Das umstrittene Abkommen über den Handel mit Dienstleistungen (TiSA) wird derzeit von über 50 Staaten verhandelt. Die Electronic Frontier Foundation (EFF) hat einen Blick auf jüngst durchgesickerte Verhandlungsdokumente zum E‑Commerce-Kapitel geworfen.
Danach soll es Staaten künftig untersagt sein, den Transfer und Zugang zu Softwarequellen als Bedingung für Software-Dienstleistungen festzusetzen, wenn der Entwickler aus einem anderen Vertragsstaat stammt.
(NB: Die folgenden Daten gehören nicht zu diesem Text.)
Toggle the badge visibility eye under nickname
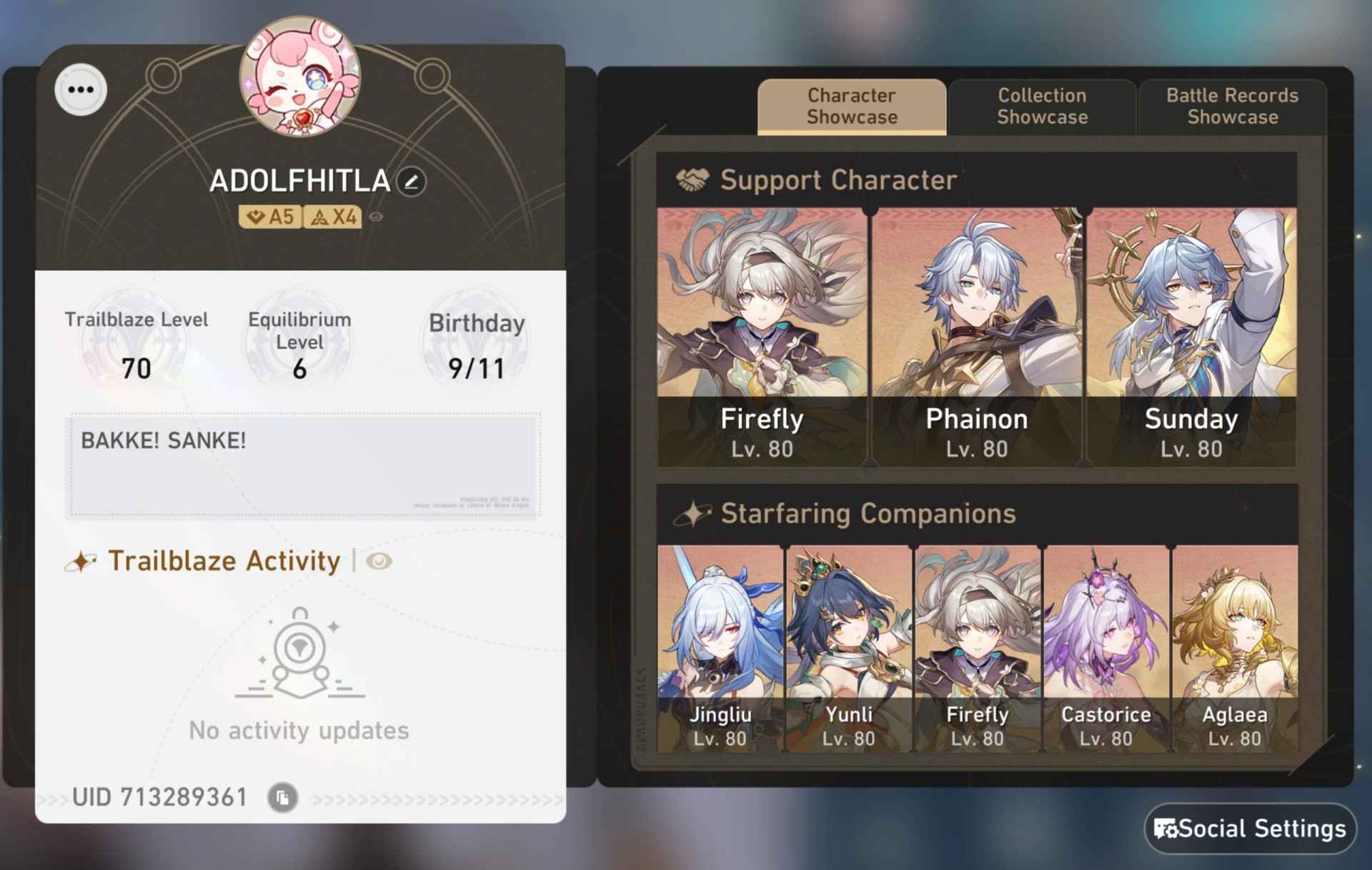The width and height of the screenshot is (1372, 870). [376, 217]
Damit kann die Durchsetzung von sogenannten Copyleft-Lizenzen wie der European Union Public License (EUPL) oder der GNU General Public License (GPL) unter der Rechtsordnung der an dem Dienstleistungsabkommen beteiligten Staaten unmöglich werden. Die Bestimmung richtet sich vor allem gegen die Option einer verpflichtenden Hinterlegung von Softwarequellen im öffentlichen Beschaffungsbereich, die zur Abwehr von Spionage immer wieder in der Diskussion steht. So forderte der Schmid-Bericht (2002) über die Existenz des Abhörsystems Echolon beispielsweise
die Kommission und die Mitgliedstaaten [der EU] auf, Softwareprojekte zu fördern, deren
Quelltext offengelegt wird, da nur so garantiert werden kann, dass keine „Backdoors“
eingebaut sind…
In Vorbeugung einer gesetzlich verpflichtenden Offenlegung haben viele Unternehmen wie Microsoft durch freiwillige Offenlegung von Softwarequellen gegenüber nationalen Sicherheitsbehörden guten Willen gezeigt. Jene Option auf Gesetzgebung, Beschaffungsbestimmungen oder Fördermaßnahmen zur verpflichtenden Quellcodehinterlegung bzw. quelloffenen Software-Lizenzierung würden die Vertragsstaaten ausdrücklich aufgeben. Ausgenommen von den vorgesehenen TiSA-Bestimmungen soll Software für „kritische Infrastrukturen“ sein. Anwendung sollen sie dagegen ausdrücklich auf „Massenmarkt-Software“ finden. Diese unausgegorenen Abgrenzungen des Anwendungsbereiches mögen sich zwar technisch nachbessern lassen, aber der Souveränitätsverzicht bliebe nicht minder marktfern und interessenwidrig. Wieder einmal zeigen die durchgesickerten Verhandlungsdokumente wie problematisch die mangelnde Transparenz der TiSA-Verhandlungen ist. Die EFF warnt vor handelspolitisch motivierter Zementierung („Lock-In“) von Regeln für das Internet, die Vertragsstaaten bald nach Abschluss bedauern dürften.